Un altro caso interessante è SF231. Qui, una riduzione dei livelli della proteina GARS1 (inizialmente rilevata come outlier, anche se poi il dato finale era al limite della significatività statistica) ci ha messo sulla pista giusta. Siamo andati a rivedere i dati WES con più attenzione e abbiamo scovato una piccola inserzione nel gene GARS1 che era sfuggita alla prima analisi e che spiegava perfettamente i sintomi del paziente.
L’RNA Svela Segreti Nascosti
Anche la trascrittomica ha giocato un ruolo chiave.
Nel caso SF185, l’analisi dell’RNA ha mostrato che una variante missenso nel gene MSTO1 era espressa quasi da sola (espressione monoallelica). Questo suggeriva un problema nell’altra copia del gene. Riguardando i dati, abbiamo trovato una variante in una regione di splicing che causava la produzione di un RNA difettoso, spiegando l’espressione sbilanciata e confermando la diagnosi.
Nel caso SF188, abbiamo osservato un’anomala sovraespressione di ben 26 geni degli istoni (proteine fondamentali per impacchettare il DNA). Questo pattern insolito ci ha guidato verso varianti nel gene RNU7-1, noto per essere coinvolto nella processazione dell’RNA degli istoni e associato alla sindrome di Aicardi-Goutières, compatibile con il quadro clinico del paziente.
Infine, nel caso SF197, abbiamo trovato livelli bassissimi sia di RNA che di proteina per il gene GFM1. Questo ci ha portato a scoprire una delezione di 100.000 basi nel DNA, non nel gene stesso ma in una regione vicina contenente degli “interruttori” (enhancer) che ne regolano l’espressione. Una scoperta impossibile con la sola analisi dell’esoma standard.

• [Record salvati]
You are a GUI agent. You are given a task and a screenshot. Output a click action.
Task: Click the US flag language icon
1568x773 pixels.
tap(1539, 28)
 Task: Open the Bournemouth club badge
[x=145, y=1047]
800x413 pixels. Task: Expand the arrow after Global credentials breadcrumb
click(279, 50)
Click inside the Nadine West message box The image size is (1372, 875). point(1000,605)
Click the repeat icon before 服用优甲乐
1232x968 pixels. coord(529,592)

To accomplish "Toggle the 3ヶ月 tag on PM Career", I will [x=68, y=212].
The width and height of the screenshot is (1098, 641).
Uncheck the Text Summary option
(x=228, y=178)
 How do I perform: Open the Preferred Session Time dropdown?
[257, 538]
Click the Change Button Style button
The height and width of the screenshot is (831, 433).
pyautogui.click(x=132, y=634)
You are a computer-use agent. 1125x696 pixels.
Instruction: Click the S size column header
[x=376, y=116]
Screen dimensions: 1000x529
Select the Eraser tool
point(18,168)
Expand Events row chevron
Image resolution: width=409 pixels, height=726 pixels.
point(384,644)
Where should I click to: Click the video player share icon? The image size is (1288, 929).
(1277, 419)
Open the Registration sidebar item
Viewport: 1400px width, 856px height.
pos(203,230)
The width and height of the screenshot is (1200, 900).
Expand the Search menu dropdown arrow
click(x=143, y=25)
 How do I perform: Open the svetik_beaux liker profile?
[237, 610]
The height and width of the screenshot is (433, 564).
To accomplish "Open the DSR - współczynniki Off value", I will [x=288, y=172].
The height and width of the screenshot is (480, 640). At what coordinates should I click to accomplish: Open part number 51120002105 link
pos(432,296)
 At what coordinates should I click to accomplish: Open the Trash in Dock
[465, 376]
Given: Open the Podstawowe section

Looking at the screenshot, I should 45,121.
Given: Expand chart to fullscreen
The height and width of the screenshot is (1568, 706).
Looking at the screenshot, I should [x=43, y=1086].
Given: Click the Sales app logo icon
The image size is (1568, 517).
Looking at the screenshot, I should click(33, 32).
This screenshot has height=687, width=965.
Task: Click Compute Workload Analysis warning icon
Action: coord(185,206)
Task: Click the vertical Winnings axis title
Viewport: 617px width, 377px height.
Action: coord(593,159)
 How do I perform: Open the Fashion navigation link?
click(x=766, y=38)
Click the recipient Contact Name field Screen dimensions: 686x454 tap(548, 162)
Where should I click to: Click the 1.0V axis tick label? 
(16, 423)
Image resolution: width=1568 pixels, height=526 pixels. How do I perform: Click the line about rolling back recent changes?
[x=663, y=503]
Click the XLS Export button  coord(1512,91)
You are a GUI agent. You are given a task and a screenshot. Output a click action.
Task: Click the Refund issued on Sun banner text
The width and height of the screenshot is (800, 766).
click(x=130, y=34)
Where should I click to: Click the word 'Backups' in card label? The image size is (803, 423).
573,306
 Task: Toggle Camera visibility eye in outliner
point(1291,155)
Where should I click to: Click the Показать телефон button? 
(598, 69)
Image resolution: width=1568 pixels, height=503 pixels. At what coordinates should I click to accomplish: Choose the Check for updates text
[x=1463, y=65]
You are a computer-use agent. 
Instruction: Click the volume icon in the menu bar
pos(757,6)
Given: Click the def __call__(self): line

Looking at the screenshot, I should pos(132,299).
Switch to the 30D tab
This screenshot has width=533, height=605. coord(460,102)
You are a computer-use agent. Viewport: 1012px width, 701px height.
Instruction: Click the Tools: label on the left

• [COMPITI DA SVOLGERE]
**a.** Traduci in inglese questa frase del brano sulla diagnosi genetica: «Questo suggeriva un problema nell’altra copia del gene.»
**b.** Prosegui il brano sulla diagnosi genetica partendo dalla sua ultima frase.
I record sono materiale a sé, distinto dal brano.

• [RISULTATI ATTESI]
**a.** This suggested a problem in the other copy of the gene.

**b.**
Non Solo Diagnosi: Verso la Medicina di Precisione
Questo approccio multi-omico non si ferma alla diagnosi. Capire come una variante genetica causa la malattia a livello di RNA e proteine ci apre le porte a una comprensione più profonda dei meccanismi patologici. E questo è fondamentale per sviluppare terapie mirate.
Ad esempio, identificare specifiche alterazioni dell’RNA potrebbe suggerire l’uso di terapie basate su oligonucleotidi antisenso (ASO), molecole progettate per correggere specifici difetti dell’RNA.
Inoltre, riconoscere che diverse malattie genetiche convergono su pathway biologici comuni (come le “interferonopatie” nel caso della sindrome di Aicardi-Goutières, o le “Rasopatie” e le “mTORopatie”) apre la strada al riposizionamento di farmaci: usare medicinali già approvati per altre condizioni per trattare malattie rare che condividono lo stesso meccanismo alterato. Questo è cruciale per le malattie rare, spesso orfane di investimenti specifici per lo sviluppo di nuovi farmaci.
Sfide e Orizzonti Futuri
Certo, la strada non è priva di ostacoli. Una sfida importante è che le linee guida ufficiali (come quelle dell’ACMG) non hanno ancora standardizzato l’uso della proteomica per classificare le varianti genetiche. Servono più studi e dati per stabilire criteri robusti.
Un’altra limitazione è legata al tessuto analizzato. I fibroblasti sono utili, ma non tutti i geni sono attivi in queste cellule. Tecnologie future, come la riprogrammazione dei fibroblasti in neuroni, potrebbero ampliare ulteriormente le nostre capacità diagnostiche.
Nonostante queste sfide, credo fermamente che l’integrazione della multi-omica nella pratica clinica sia il futuro. Offre una speranza concreta a tante famiglie che affrontano l’odissea diagnostica delle malattie rare. Ridurre i tempi per una diagnosi non solo allevia l’incertezza, ma può anche ridurre i costi sanitari e migliorare l’accesso a cure appropriate.
Il nostro lavoro su questo gruppo di pazienti con disturbi neurologici dimostra il potenziale di questo approccio integrato. Combinando la rianalisi dell’esoma con le informazioni funzionali fornite da trascrittomica e proteomica, possiamo davvero iniziare a risolvere alcuni dei puzzle medici più complessi, un passo alla volta. È un campo in rapida evoluzione, e sono entusiasta di vedere dove ci porterà!